Even the clouds, with their thin bars, fall into the same direction by
preference, and such even is the course of the prevailing winds, and
the migration of men and birds. A mountain chain determines many
things for the statesman and philosopher. The improvements of
civilization rather creep along its sides than cross its summit. How
often is it a barrier to prejudice and fanaticism! In passing over
these heights of land, through their thin atmosphere, the follies of
the plain are refined and purified; and as many species of plants do
not scale their summits, so many species of folly, no doubt, do not
cross the Alleghanies; it is only the hardy mountain-plant that creeps
quite over the ridge, and descends into the valley beyond.
We get a dim notion of the flight of birds, especially of such as fly
high in the air, by having ascended a mountain. We can now see what
landmarks mountains are to their migrations; how the Catskills and
Highlands have hardly sunk to them, when Wachusett and Monadnock open
a passage to the northeast; how they are guided, too, in their course
by the rivers and valleys; and who knows but by the stars, as well as
the mountain ranges, and not by the petty landmarks which we use. The
bird whose eye takes in the Green Mountains on the one side, and the
ocean on the other, need not be at a loss to find its way.

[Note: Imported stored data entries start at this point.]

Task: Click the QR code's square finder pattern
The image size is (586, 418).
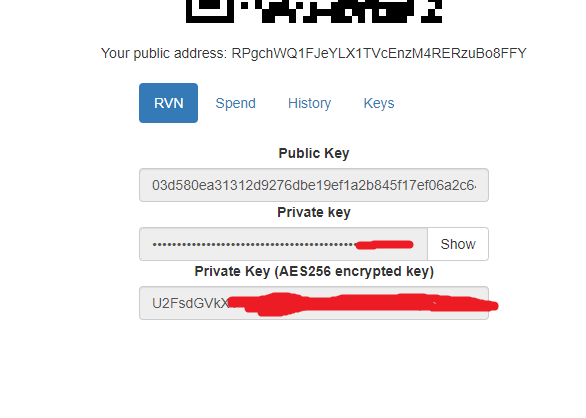Action: click(x=210, y=10)
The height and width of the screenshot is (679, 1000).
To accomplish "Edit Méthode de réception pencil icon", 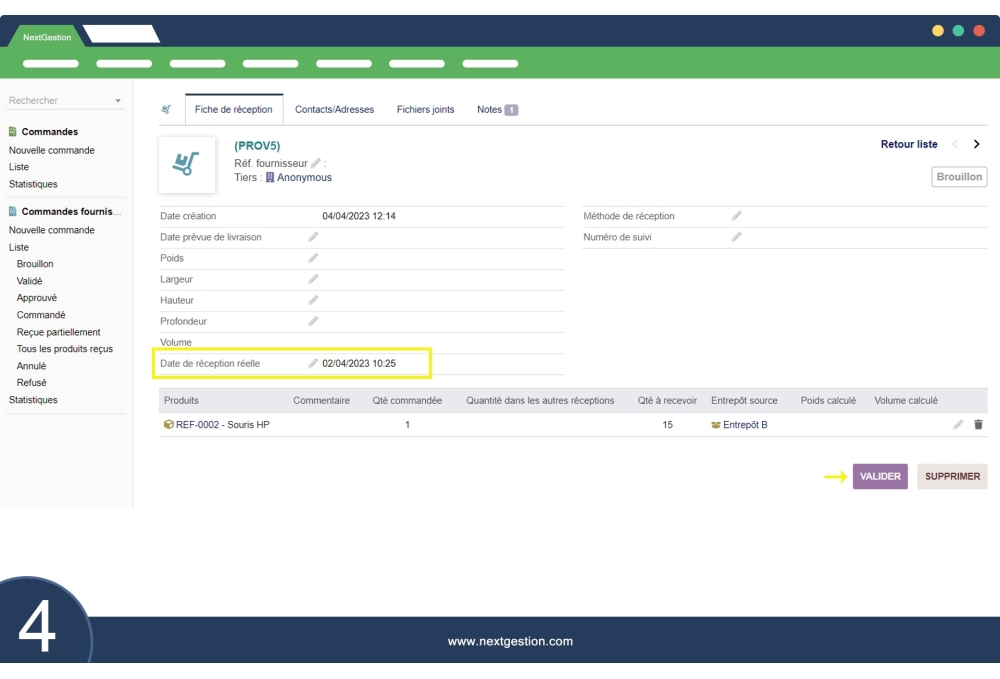I will pyautogui.click(x=737, y=216).
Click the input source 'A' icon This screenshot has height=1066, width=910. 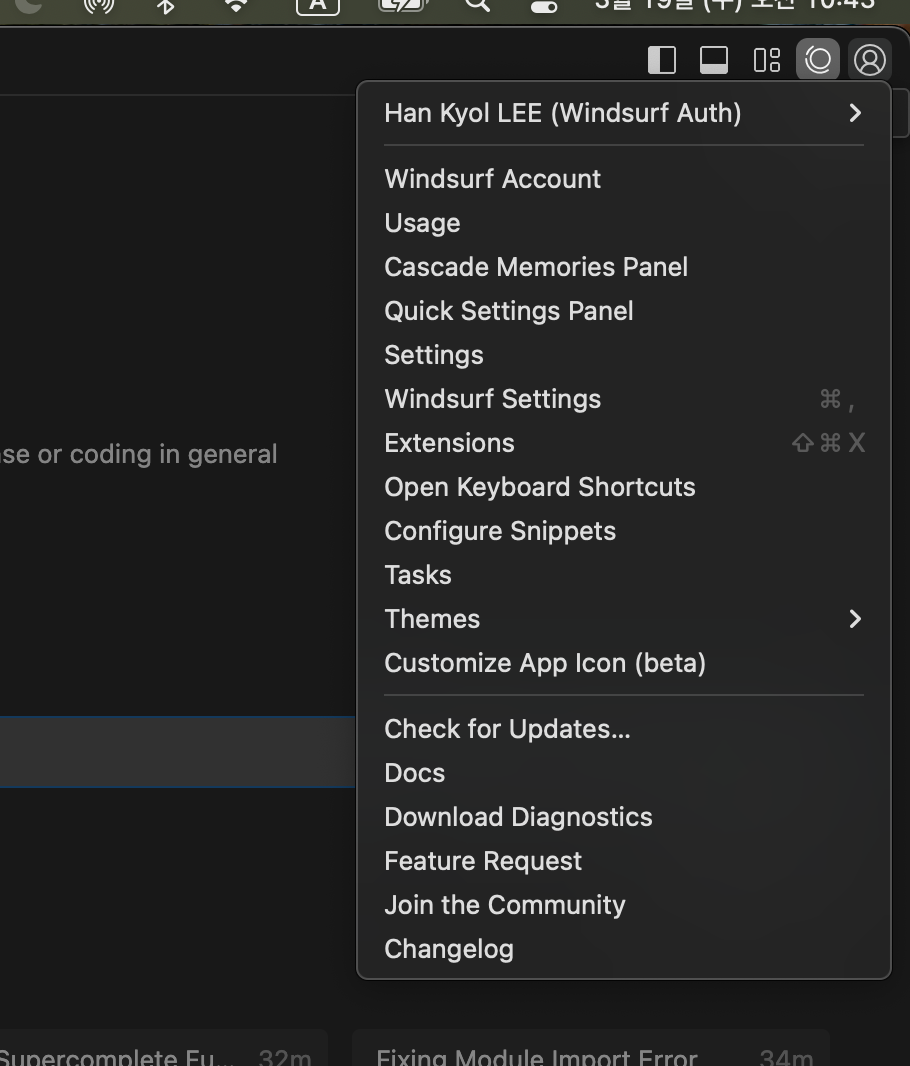(317, 5)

At noon we descended the mountain, and, having returned to the abodes
of men, turned our faces to the east again; measuring our progress,
from time to time, by the more ethereal hues which the mountain
assumed. Passing swiftly through Stillwater and Sterling, as with a
downward impetus, we found ourselves almost at home again in the green
meadows of Lancaster, so like our own Concord, for both are watered by
two streams which unite near their centres, and have many other
features in common. There is an unexpected refinement about this
scenery; level prairies of great extent, interspersed with elms and
hop-fields and groves of trees, give it almost a classic appearance.
This, it will be remembered, was the scene of Mrs. Rowlandson's
capture, and of other events in the Indian wars, but from this July
afternoon, and under that mild exterior, those times seemed as remote
as the irruption of the Goths. They were the dark age of New England.

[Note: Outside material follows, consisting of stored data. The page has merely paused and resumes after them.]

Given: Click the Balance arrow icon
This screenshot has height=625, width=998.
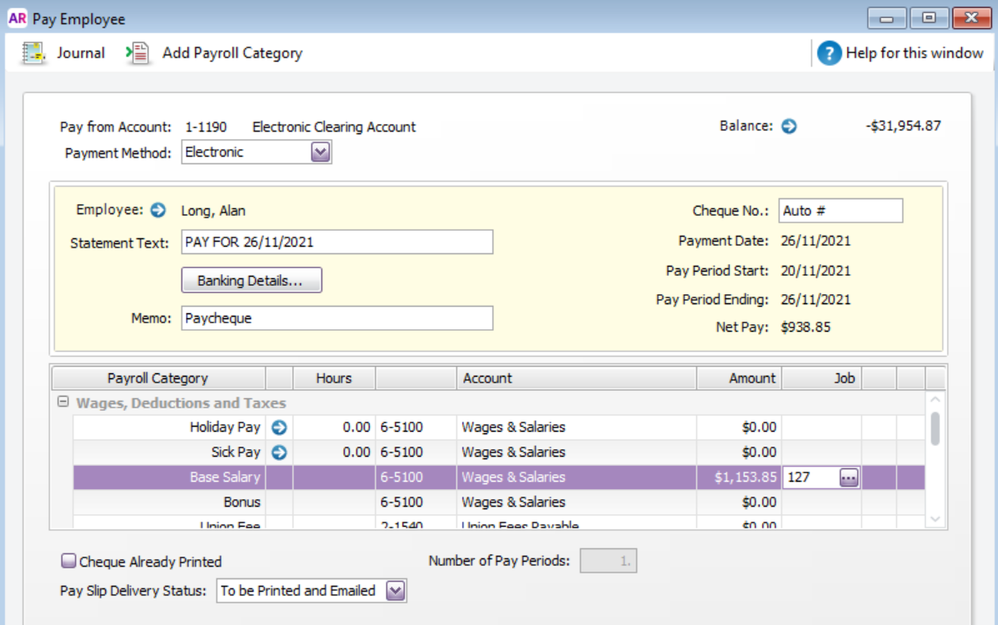Looking at the screenshot, I should (x=789, y=126).
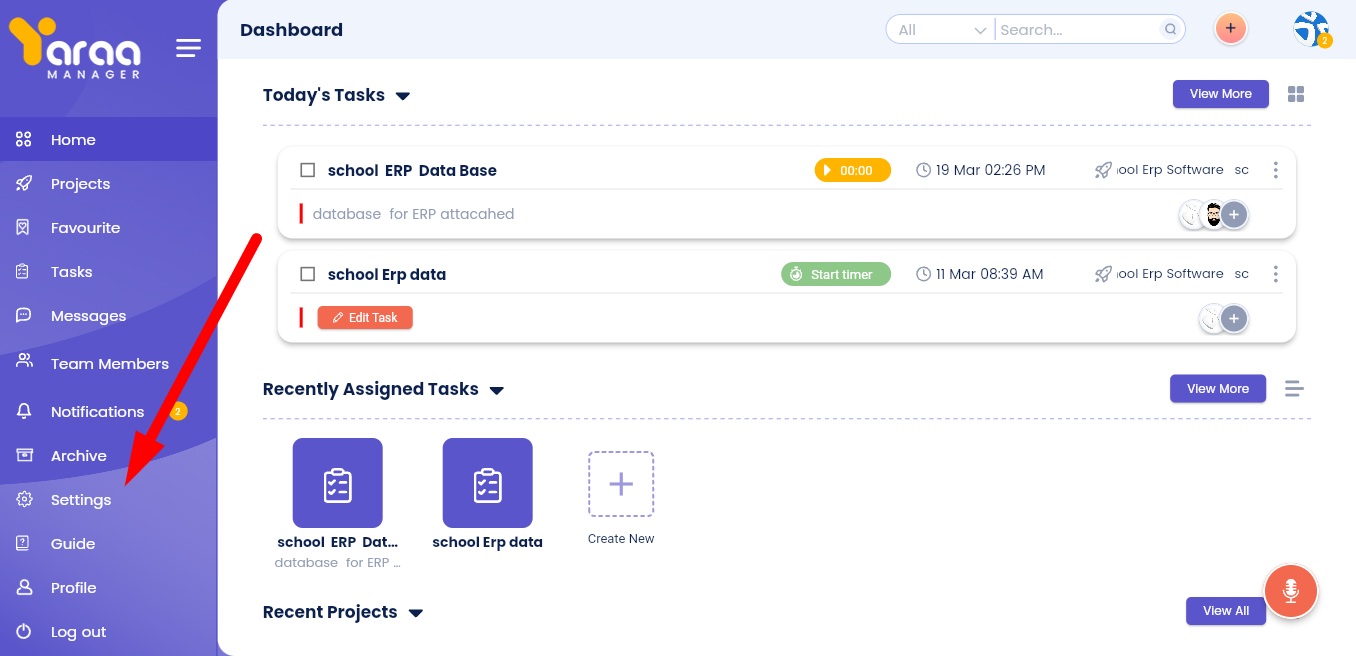Check the school Erp data task checkbox
Viewport: 1356px width, 656px height.
(x=308, y=274)
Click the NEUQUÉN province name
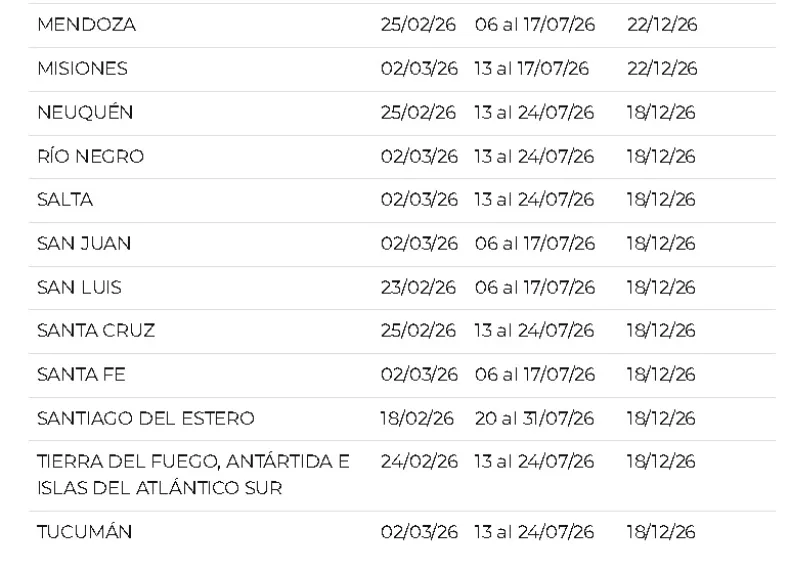The width and height of the screenshot is (790, 572). pos(85,114)
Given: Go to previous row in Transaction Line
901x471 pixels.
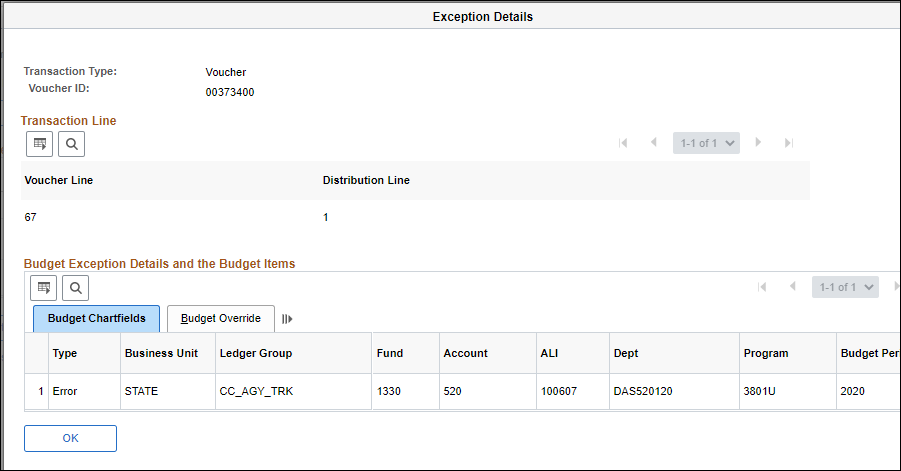Looking at the screenshot, I should [653, 143].
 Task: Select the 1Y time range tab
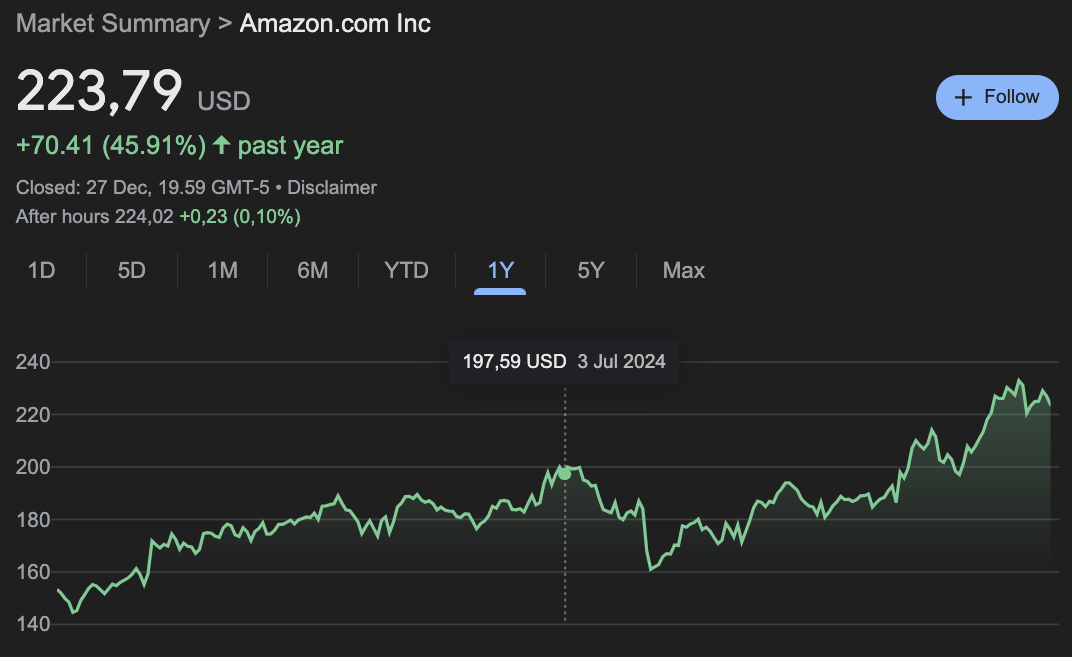(500, 270)
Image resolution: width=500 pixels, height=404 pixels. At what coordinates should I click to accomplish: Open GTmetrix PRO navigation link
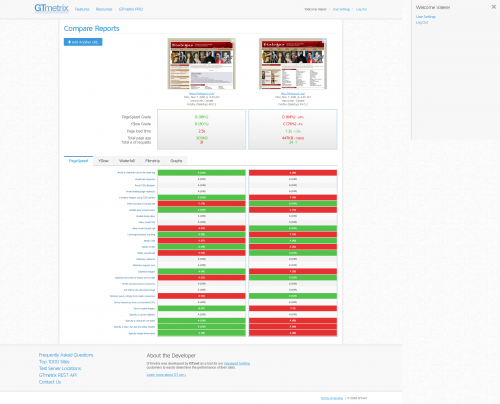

On beholding a picture of a New England village as it then appeared,
with a fair open prospect, and a light on trees and river, as if it
were broad noon, we find we had not thought the sun shone in those
days, or that men lived in broad daylight then. We do not imagine the
sun shining on hill and valley during Philip's war, nor on the
war-path of Paugus, or Standish, or Church, or Lovell, with serene
summer weather, but a dim twilight or night did those events transpire
in. They must have fought in the shade of their own dusky deeds.

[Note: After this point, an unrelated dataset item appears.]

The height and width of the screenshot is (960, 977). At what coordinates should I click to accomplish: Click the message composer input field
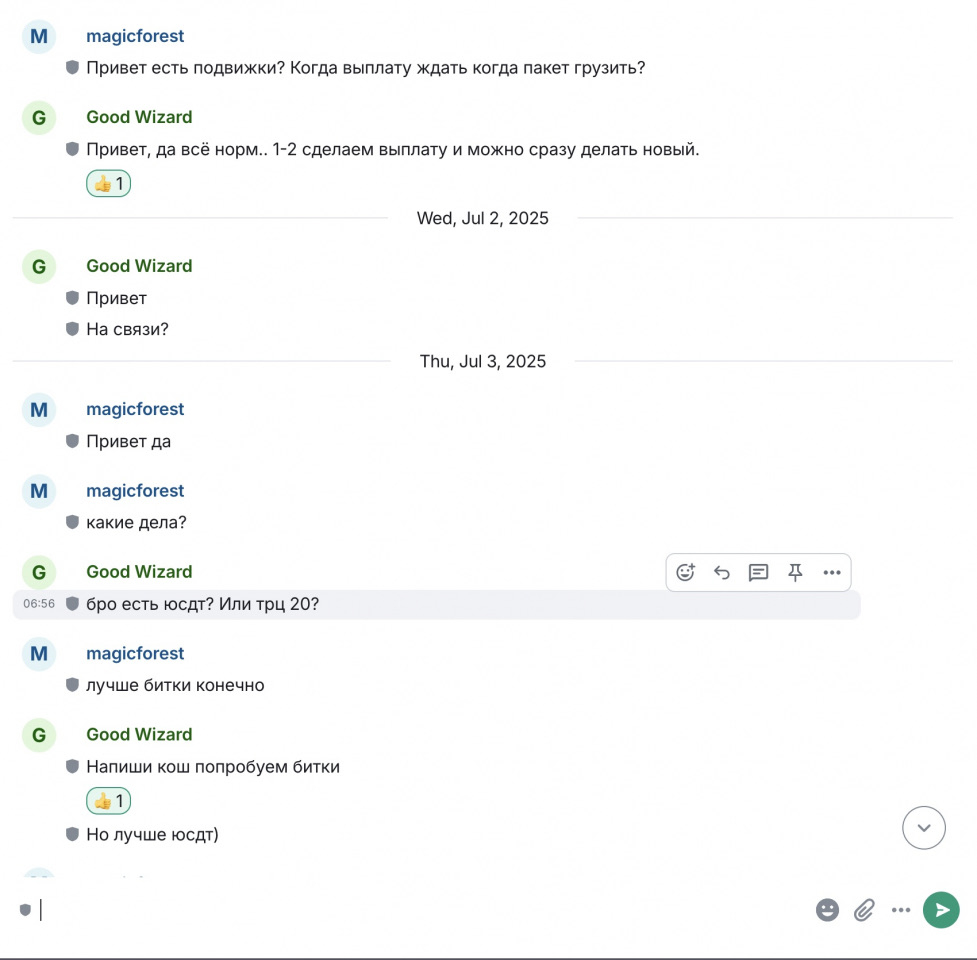click(424, 910)
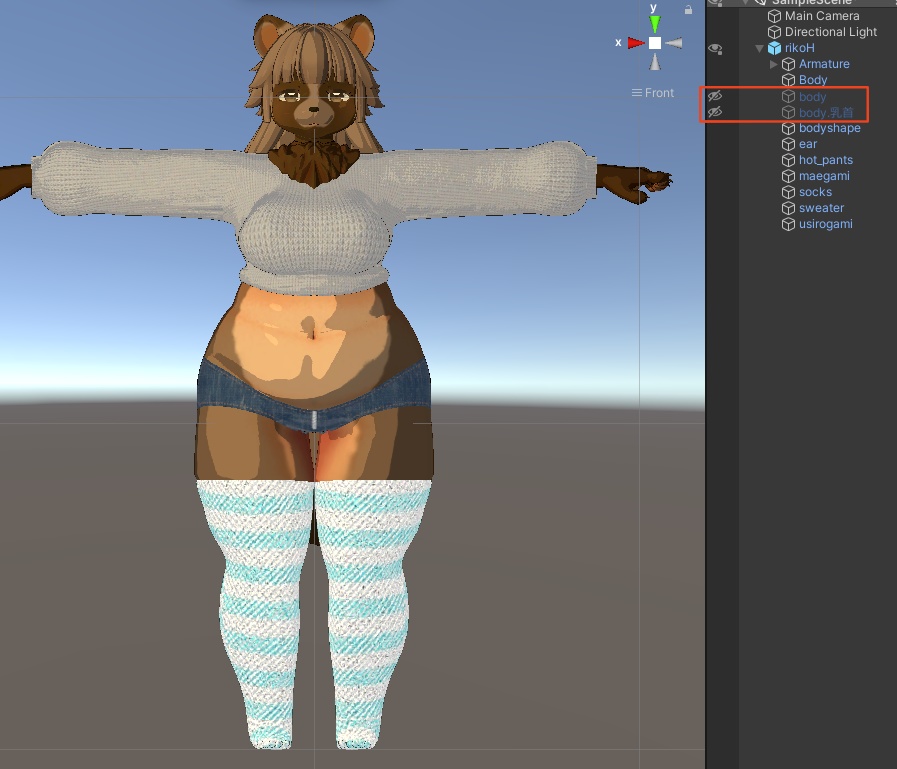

At length, as we plodded along the dusty roads, our thoughts became as
dusty as they; all thought indeed stopped, thinking broke down, or
proceeded only passively in a sort of rhythmical cadence of the
confused material of thought, and we found ourselves mechanically
repeating some familiar measure which timed with our tread; some verse
of the Robin Hood ballads, for instance, which one can recommend to
travel by:--
"Sweavens are swift, sayd lyttle John,
As the wind blows over the hill;
For if it be never so loud this night,
To-morrow it may be still. "
And so it went, up-hill and down, till a stone interrupted the line,
when a new verse was chosen:--
"His shoote it was but loosely shott,
Yet flewe not the arrowe in vaine,
For it mett one of the sheriffe's men,
And William a Trent was slaine. "
There is, however, this consolation to the most wayworn traveler, upon
the dustiest road, that the path his feet describe is so perfectly
symbolical of human life,--now climbing the hills, now descending into
the vales. From the summits he beholds the heavens and the horizon,
from the vales he looks up to the heights again.